The cylinder was made up from various bits and pieces including Glass fibre tube, PVC and brass tubes and a lot of cutting and filing!
The cross head is a modified Comet models 4mm scale item. the conrod was fabricated from the scraps of Nickel silver etch in a similar manner to the connecting rods seen in my last entry.
Note also that the rear frame extensions have been cut, shaped and soldered on to the main frames with the rear drawbar cut, bent to shape by eye again, and also soldered into position.

Finally, a rather cruel closer look at the progress up to the 7th February.

The wheels and axles can be seen as well as the gear sprocket.
Note that the centre spacer is slightly angled to allow the motor to sit properly and the worm engage the gear correctly.
Although not shown on any of the pictures I have had the motor fitted and the chassis running to check all is OK.
I can happily say that all runs fine so far.
The motor has been removed again so that the right hand side cylinder and conrod can be made and fitted. After that comes the Walschearts valve gear!

That's the progress to date, hope to post more soon.

Wednesday, 5 February 2014

It's a Frame up!

Regular readers of my jottings might have noticed that I am posting more and more about my 7mm narrow gauge stuff.  I have really caught the bug for this scale, but that doesn't mean I have lost interest altogether in my 4mm scale stuff, it just means i enjoy working in this scale and building freelance models makes the imagination work even better.
Having said "freelance" the latest project does not come under that banner, this job is going to be as close to a prototype as i can make it.

I have always liked the little 0-4-0 saddle/well tank engines of the Darjeeling and Himalayan railway, there's something about the "toy train" that has character and charm.

Anyway I digress, I have recently made a start on scratch building a DHR class B loco, using drawings given to me by a friend.

First job is the chassis and in particular the connecting rods as these set the datum for the frame axle holes or horn block guides.

Here's the connecting rods, made up from the brass strip edges from a used fret of other bits.
(I always keep these bits after I have used the components on a fret just for this type of job)

The strip is laminated to give strength and a 3rd lamination at each end for the bearing bosses.
Clamped together for drilling ensures the hole centres are the same for both rods.

The frames themselves are cut from very thin (1mm) double sided copper clad PCB material. something I have never used before for loco chassis frames.
It is surprisingly strong and rigid and solders like a dream with less heat required than using brass or nickel silver.
to cut the frames I printed out the frames drawing to 1/43 scale, stuck it to the PCB and cut out with a fine toothed fret saw and files.

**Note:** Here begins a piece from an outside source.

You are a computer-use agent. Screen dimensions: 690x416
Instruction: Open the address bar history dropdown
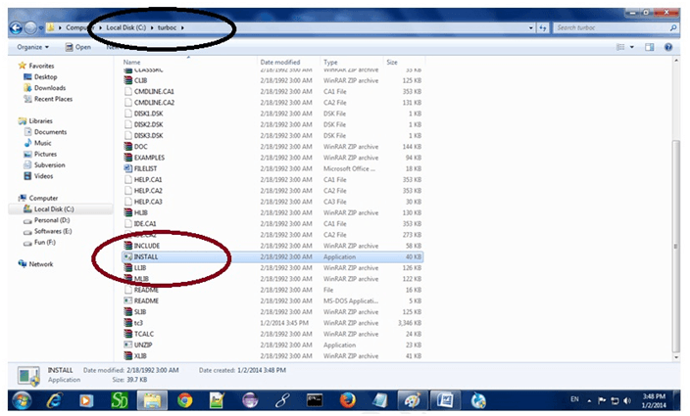[520, 28]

By clamping the two together and cutting both at the same time. The con rods were then used to mark and drill for the axle positions.

  Next up was the outside fly cranks.

again cut from the same material as the frames.

I used a Romford crank as a starting point and drilling template for the hole centres. The cranks were then bolted together through the axle hole using a 10 BA screw and nut whilst they were filed to shape thus ensuring they were all the same and the correct shape of the prototype.

14 BA pins and nuts are used as crank pins, the screws being soldered in from the rear of each crank.

When i write the next entry to this blog regarding this project I will have assembled the frames and hopefully have a free running rolling chassis.

More soon  and Cheers!

Saturday, 1 February 2014

Wagons Roll (Again)

This entry finally concludes the work done on my workbench over the last Christmas - New Year holidays.

You can never have too many mineral wagons in my opinion and for "Ashwood End" I think i am going to need a few!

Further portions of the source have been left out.